Pain and VLK - Advances in Pain Prevention
- RRHS ScienceNHS
- Dec 17, 2025
- 2 min read
Updated: Jan 8

By: Aiden Kim-
Pain is the enemy of every patient after surgery, and is often a very common point of concern for patients as a result. As responsible physicians, doctors often have to carefully balance the amount of pain medication that a patient can receive so that they receive enough to reduce the pain, but not so much that they risk side effects and addiction. However, new research from across a myriad of universities could change this very soon.
When pain, especially for longer durations, is triggered it normally travels up from wherever it came from towards the spinal chord and brain, where the mind perceives said pain due to the synaptic neurotransmission. Traditional methods of pain relief involve substances like opioids that attach to their respective receptors on nerve cells, thus reducing the perception of pain. And yet, these researchers found a new potential avenue for pain suppression.
For a long time it was theorised that a specific phosphorylating kinase was responsible for synaptic firing, which among many neurological functions included the sense of pain as this kinase was likely responsible for the neurological synaptic plasticity. These researchers from across universities were able to finally isolate a specific one: an ectokinase called vertebrate lonesome kinase (VLK) that plays a direct role in concentrating NMDA receptors, a receptor in charge of learning, memory, and pain.

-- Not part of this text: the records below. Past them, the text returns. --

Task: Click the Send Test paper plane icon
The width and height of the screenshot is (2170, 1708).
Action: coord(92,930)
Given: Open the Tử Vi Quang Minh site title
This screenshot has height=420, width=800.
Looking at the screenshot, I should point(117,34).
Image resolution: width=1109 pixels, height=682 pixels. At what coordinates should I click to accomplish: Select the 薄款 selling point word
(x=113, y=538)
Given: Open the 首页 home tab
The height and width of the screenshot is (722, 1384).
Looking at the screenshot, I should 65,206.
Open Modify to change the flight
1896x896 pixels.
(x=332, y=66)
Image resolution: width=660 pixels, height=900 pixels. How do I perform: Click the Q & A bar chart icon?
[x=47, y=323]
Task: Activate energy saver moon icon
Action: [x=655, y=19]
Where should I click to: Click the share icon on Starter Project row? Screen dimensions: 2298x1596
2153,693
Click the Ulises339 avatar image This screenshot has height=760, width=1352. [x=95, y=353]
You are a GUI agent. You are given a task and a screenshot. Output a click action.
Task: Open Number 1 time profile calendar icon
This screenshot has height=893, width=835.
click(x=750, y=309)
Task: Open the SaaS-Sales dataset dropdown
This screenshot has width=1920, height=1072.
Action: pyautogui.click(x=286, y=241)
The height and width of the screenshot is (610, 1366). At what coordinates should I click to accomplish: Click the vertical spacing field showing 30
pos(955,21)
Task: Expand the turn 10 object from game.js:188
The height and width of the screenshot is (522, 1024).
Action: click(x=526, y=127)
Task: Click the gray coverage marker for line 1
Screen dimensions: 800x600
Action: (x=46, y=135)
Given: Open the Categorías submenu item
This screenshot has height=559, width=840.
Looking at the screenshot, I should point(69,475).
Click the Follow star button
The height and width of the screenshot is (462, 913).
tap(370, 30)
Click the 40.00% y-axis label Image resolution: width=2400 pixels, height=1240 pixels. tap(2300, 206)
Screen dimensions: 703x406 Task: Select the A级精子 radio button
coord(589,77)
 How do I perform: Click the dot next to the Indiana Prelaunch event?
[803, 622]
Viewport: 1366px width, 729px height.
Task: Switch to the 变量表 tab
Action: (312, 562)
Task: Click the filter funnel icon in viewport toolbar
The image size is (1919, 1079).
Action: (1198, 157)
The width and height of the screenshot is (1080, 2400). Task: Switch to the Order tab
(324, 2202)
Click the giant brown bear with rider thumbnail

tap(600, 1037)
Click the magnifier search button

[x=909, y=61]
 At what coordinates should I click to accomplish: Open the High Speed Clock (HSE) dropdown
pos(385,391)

With the discovery of VLK they were able to test in genetically engineered mice that the lack of VLK within their pain related sensory neurons did not develop acute hypersensitivity to pain after surgery, and conversely the administration of VLK in unmodified mice induced hypersensitivity to pain. Further research on human sensory neurons in tissue samples revealed similar results, showing a promising pathway towards addressing pain through a more direct means of care, rather than through the less precise methods that we use today.